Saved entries
╔══

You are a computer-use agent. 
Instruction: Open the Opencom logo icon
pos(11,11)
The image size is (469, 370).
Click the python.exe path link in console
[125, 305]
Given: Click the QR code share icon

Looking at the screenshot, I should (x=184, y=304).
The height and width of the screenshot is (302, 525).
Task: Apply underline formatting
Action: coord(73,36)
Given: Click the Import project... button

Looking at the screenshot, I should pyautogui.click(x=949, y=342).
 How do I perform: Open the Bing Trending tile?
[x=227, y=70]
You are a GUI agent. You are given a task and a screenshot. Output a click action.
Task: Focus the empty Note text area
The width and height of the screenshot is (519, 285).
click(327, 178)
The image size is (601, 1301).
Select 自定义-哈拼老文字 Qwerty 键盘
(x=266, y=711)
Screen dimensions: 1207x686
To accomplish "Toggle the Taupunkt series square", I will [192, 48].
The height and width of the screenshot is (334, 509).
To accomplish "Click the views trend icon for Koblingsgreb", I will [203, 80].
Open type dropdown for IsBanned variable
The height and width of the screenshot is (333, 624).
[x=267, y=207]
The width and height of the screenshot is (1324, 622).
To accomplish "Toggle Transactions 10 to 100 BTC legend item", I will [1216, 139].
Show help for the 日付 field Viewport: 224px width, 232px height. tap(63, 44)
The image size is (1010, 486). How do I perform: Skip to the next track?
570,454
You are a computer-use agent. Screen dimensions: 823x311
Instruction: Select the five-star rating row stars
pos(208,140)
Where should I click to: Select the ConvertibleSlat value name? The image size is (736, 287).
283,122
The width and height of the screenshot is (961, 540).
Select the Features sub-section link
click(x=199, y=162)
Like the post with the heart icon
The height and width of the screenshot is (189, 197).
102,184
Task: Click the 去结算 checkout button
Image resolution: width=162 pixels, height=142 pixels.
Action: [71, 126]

╚══

Task instructions
Could you set down, exactly as written, the lines above between the one holding "Task: Focus the empty Note text area" and the one holding "You are a computer-use agent. Screen", inclusive, and nothing more?

Result of the task
Task: Focus the empty Note text area
The width and height of the screenshot is (519, 285).
click(327, 178)
The image size is (601, 1301).
Select 自定义-哈拼老文字 Qwerty 键盘
(x=266, y=711)
Screen dimensions: 1207x686
To accomplish "Toggle the Taupunkt series square", I will [192, 48].
The height and width of the screenshot is (334, 509).
To accomplish "Click the views trend icon for Koblingsgreb", I will [203, 80].
Open type dropdown for IsBanned variable
The height and width of the screenshot is (333, 624).
[x=267, y=207]
The width and height of the screenshot is (1324, 622).
To accomplish "Toggle Transactions 10 to 100 BTC legend item", I will [1216, 139].
Show help for the 日付 field Viewport: 224px width, 232px height. tap(63, 44)
The image size is (1010, 486). How do I perform: Skip to the next track?
570,454
You are a computer-use agent. Screen dimensions: 823x311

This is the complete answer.